Research Highlights Featured Chart

April 15, 2026

Starting later, finishing stronger

In developing countries, delayed school entry may lead to long-term gains.

Students sit in classroom in Malealea, Lesotho.

Source: Reinhold Leitner

Previous research in high-income countries suggests that children who enter primary school at younger ages accumulate more total years of education and have better outcomes in adulthood, but these results may not translate to poor and developing countries.

In a paper in the American Economic Journal: Applied Economics, authors Jan-Walter De Neve, Ramaele Moshoeshoe, and Jacob Bor examine how the age at which children enter primary school affects their educational attainment and long-run life outcomes in Lesotho, one of the poorest countries in southern Africa. 

The study exploits a provision in Lesotho's Education Act of 2010, which requires children who will turn six by June 30 to enroll in primary school by January that year. Children born on July 1 or later may defer enrollment for a full year. This rule creates a sharp discontinuity in school starting age around a particular calendar date, with children born in June and July being otherwise nearly identical in family background, household wealth, and early childhood health. The authors find that, on average, July-born children enter school about a half a year older than their June-born peers.

The authors compared students born just before the June cutoff to those born just after.

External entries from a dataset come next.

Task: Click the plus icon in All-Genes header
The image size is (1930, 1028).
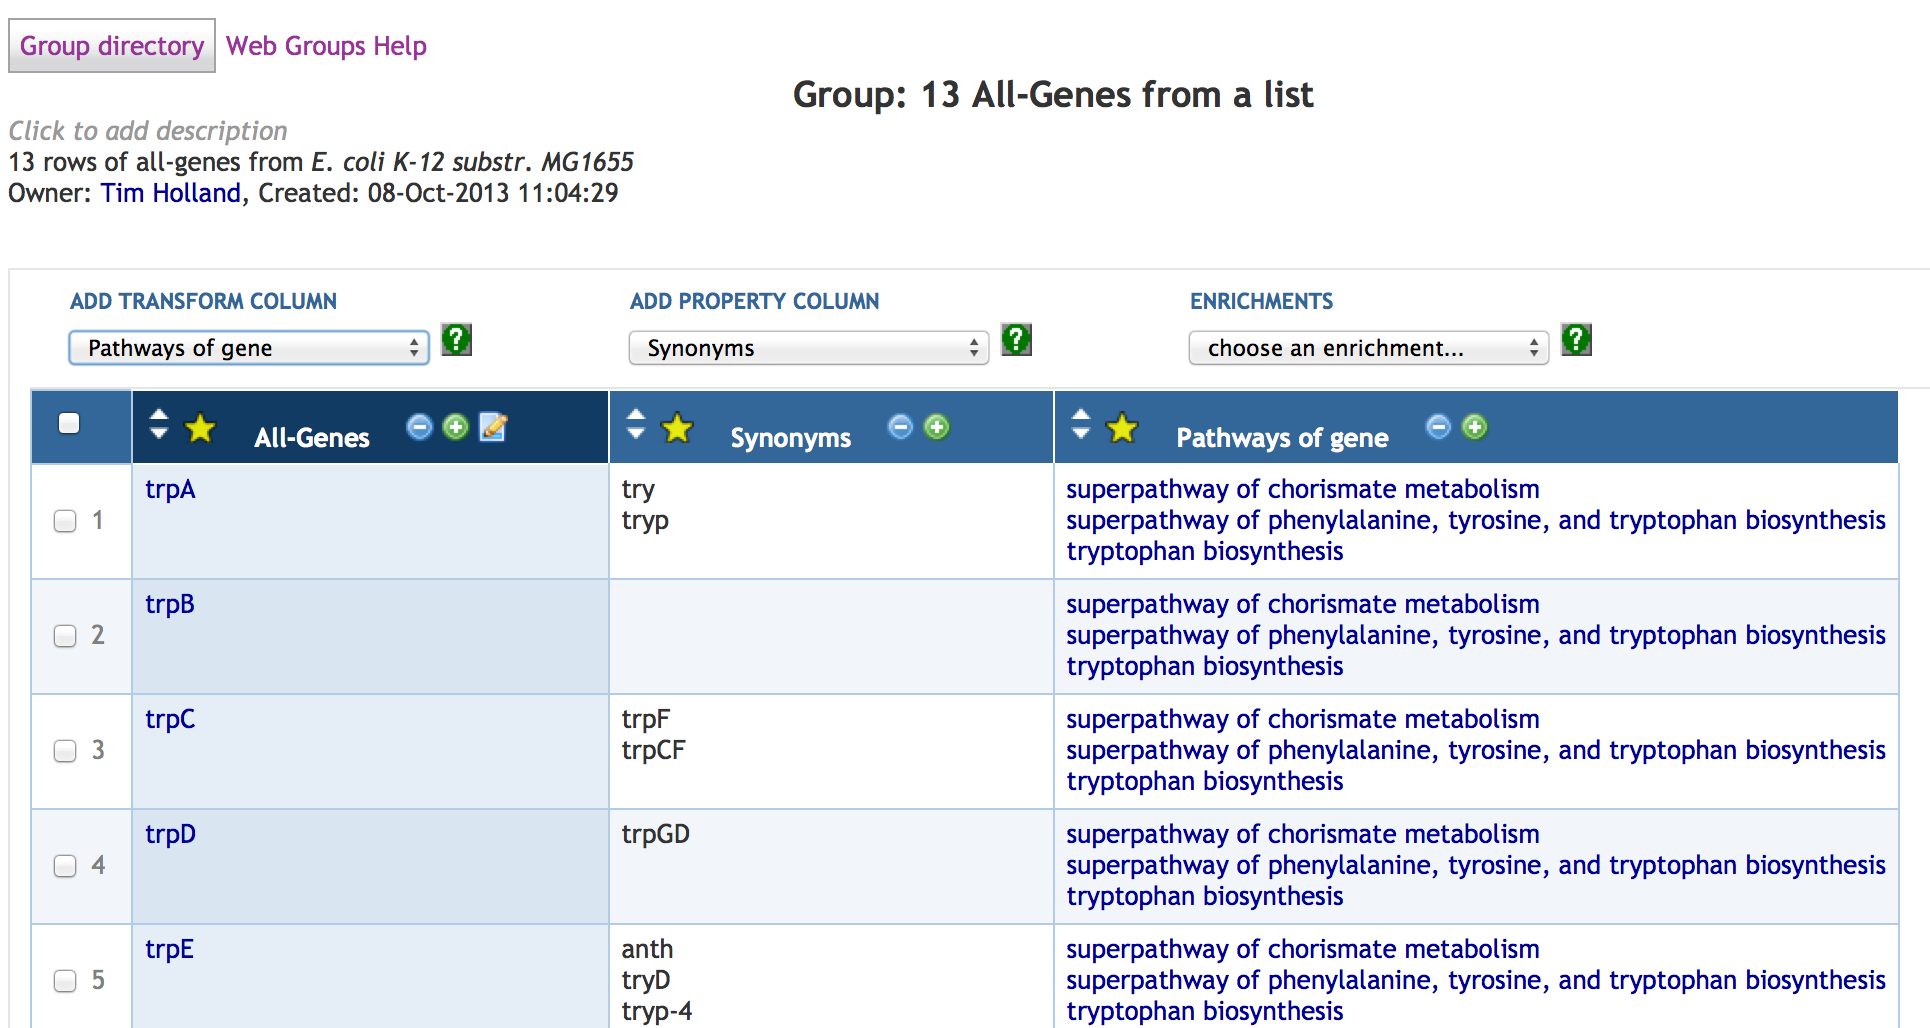Action: (455, 427)

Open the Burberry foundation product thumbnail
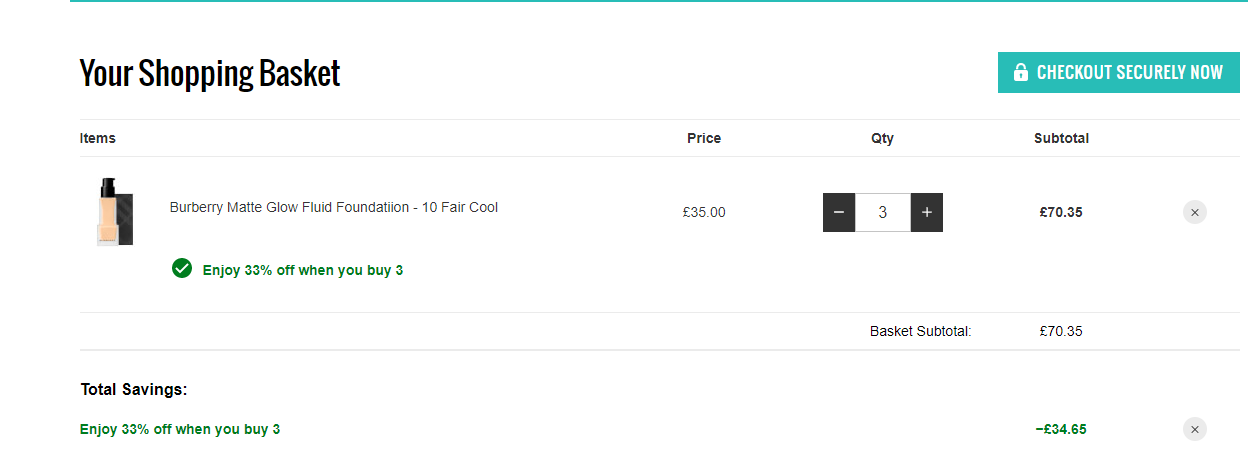pos(116,211)
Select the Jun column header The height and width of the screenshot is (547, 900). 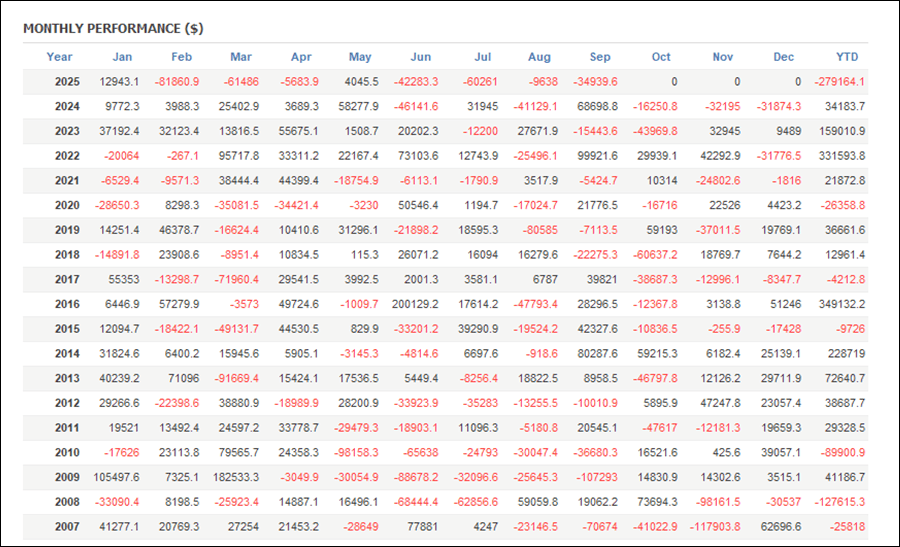click(x=421, y=57)
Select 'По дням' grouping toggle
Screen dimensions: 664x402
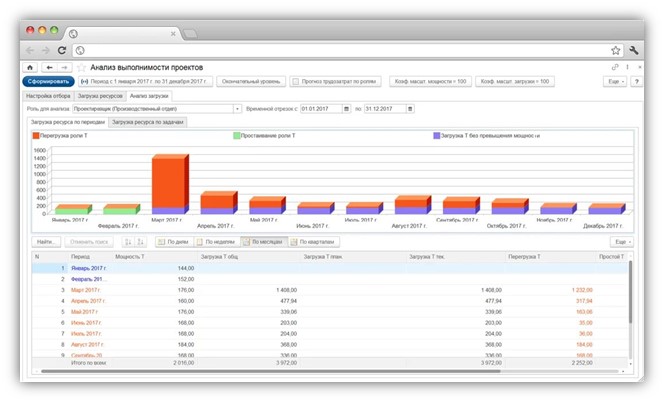(x=174, y=242)
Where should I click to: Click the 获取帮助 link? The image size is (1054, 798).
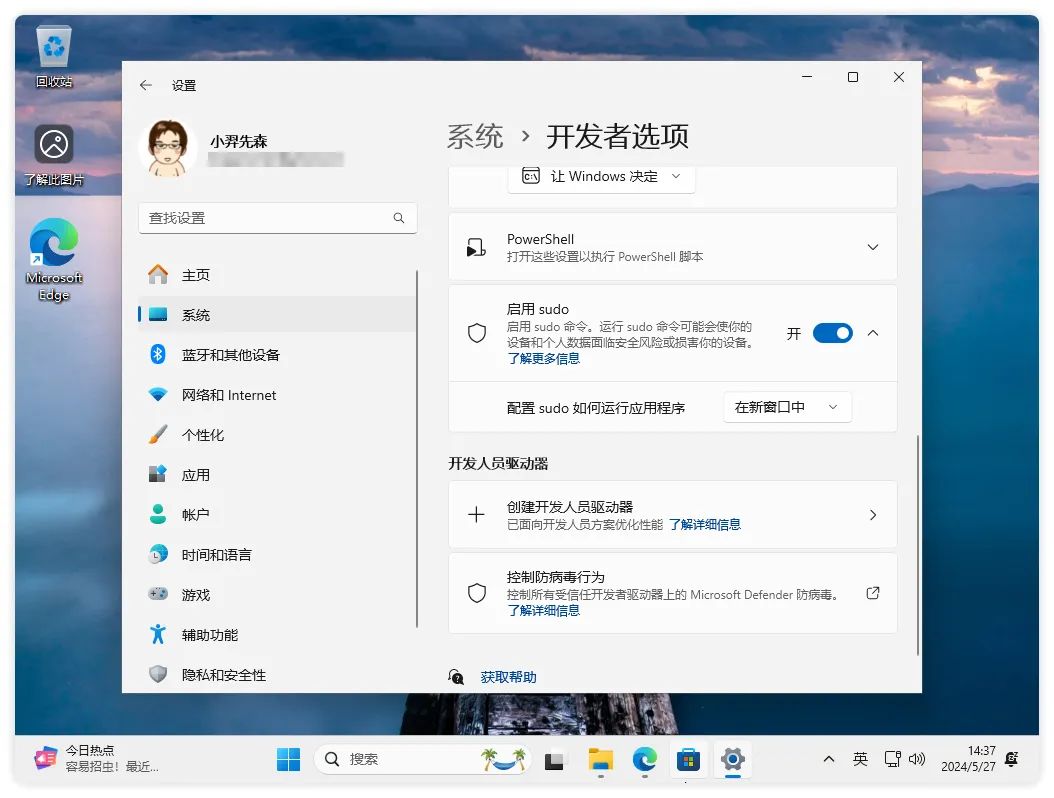508,677
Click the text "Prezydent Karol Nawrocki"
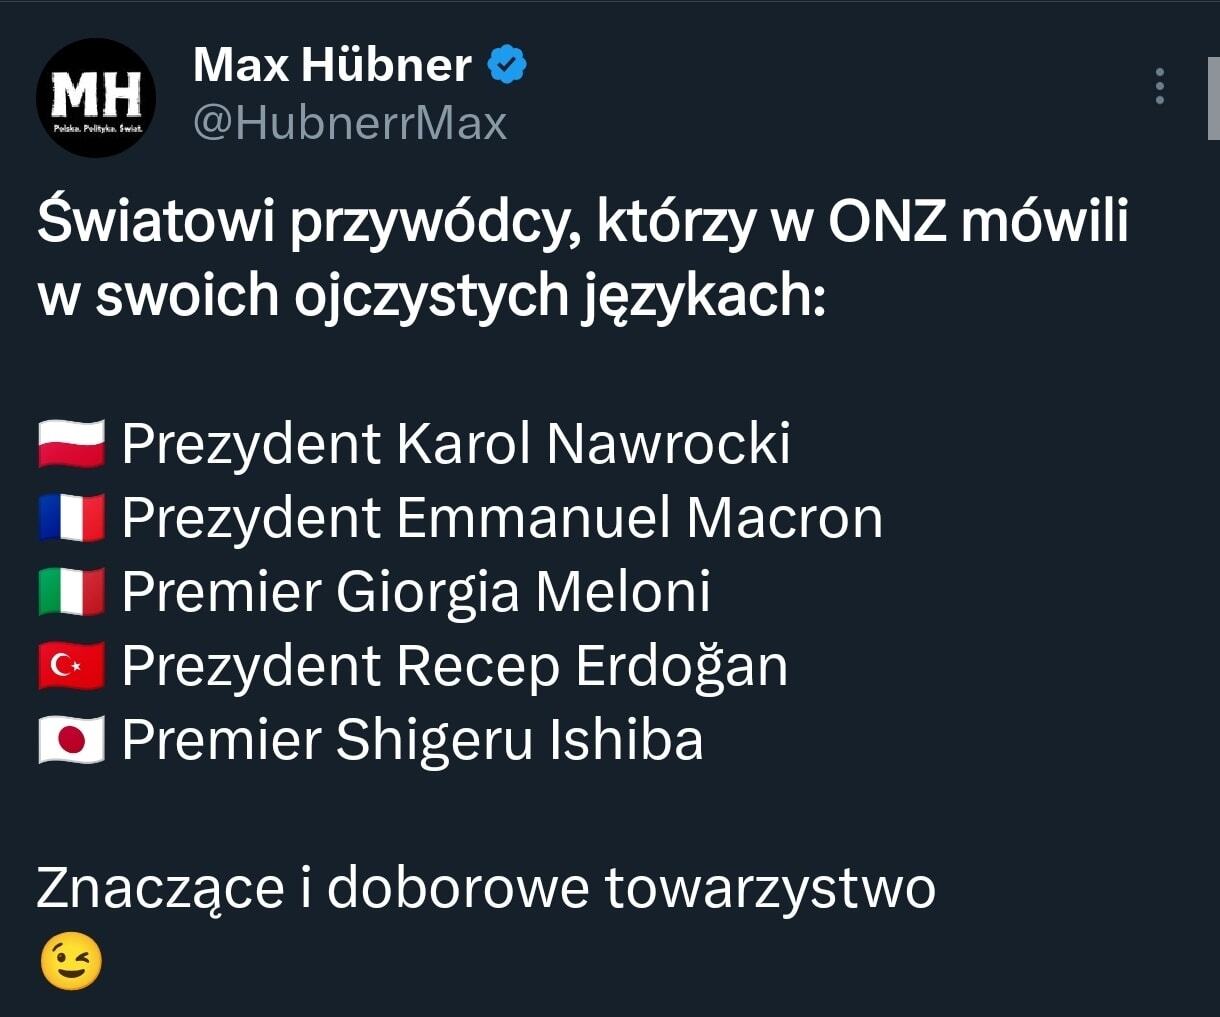1220x1017 pixels. coord(456,444)
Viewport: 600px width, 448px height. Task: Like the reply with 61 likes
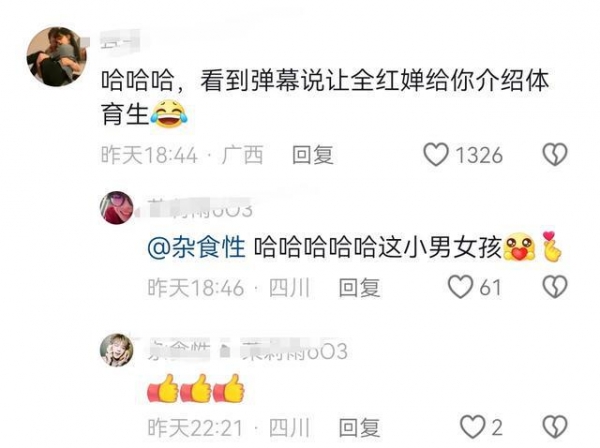click(460, 287)
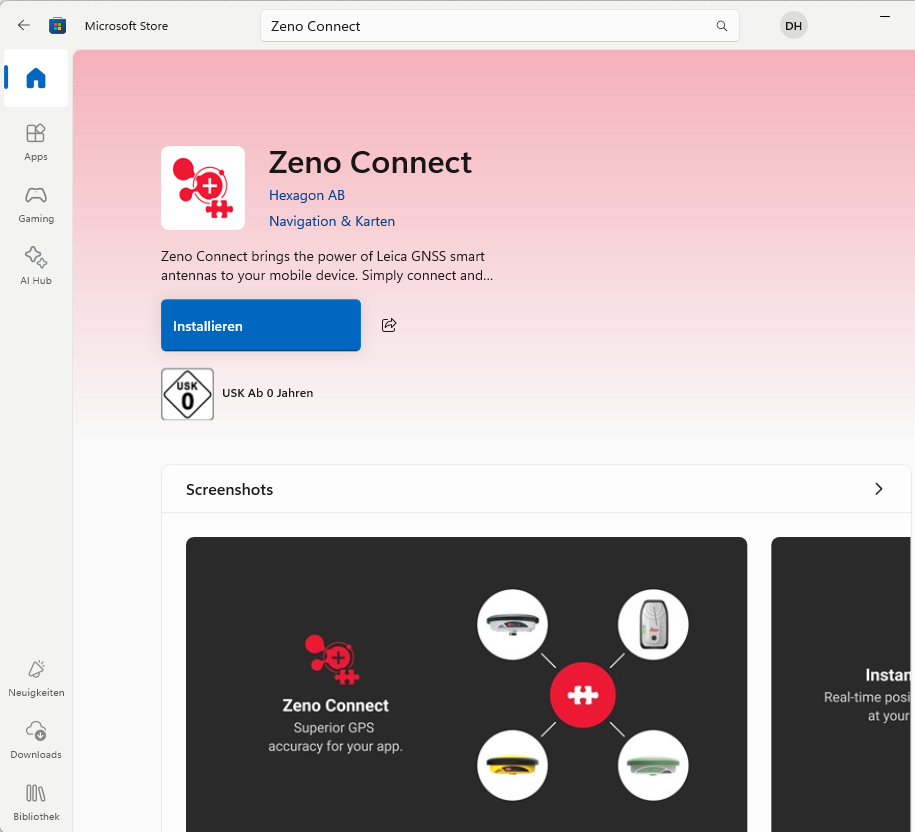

Figure 4 from the authors’ paper illustrates one of their central findings.

 
The chart shows conditional quantile percent differences for the 2019 earnings of transgender men, nonbinary persons assigned male at birth, transgender women, cisgender women, and nonbinary persons assigned female at birth compared to cisgender men.

Figure 4 from De Neve et al. (2026)

 

The chart shows the average total years of schooling completed—measured among respondents aged 18 to 35 in the 2018 Lesotho Multiple Indicator Cluster Survey—against month of birth. The vertical bars indicate 95 percent confidence intervals.

Total years of schooling shows a slightly upward trend from January through June, followed by an upward jump in July. The authors estimate that being born just after the threshold results in an additional 0.405 years of schooling, with a standard error of 0.142, compared to peers born just before the threshold. This represents a roughly 5 percent increase over the baseline average of 8.1 years of total schooling.

The authors also show that there appear to be several downstream effects from more schooling. Children who start school at an older age are more likely to hold professional or managerial occupations, accumulate higher household wealth, have fewer children as teenagers, and are less likely to test HIV-positive in adulthood. Moreover, their children also have measurably higher survival rates.

The findings suggest that in low-income settings, where class sizes are large, opportunity costs are high, and educational bottlenecks are severe, the gains from starting school at an older age outweigh the costs.

Age at School Entry and Human Capital Development: Evidence from Lesotho appears in the April 2026 issue of the American Economic Journal: Applied Economics.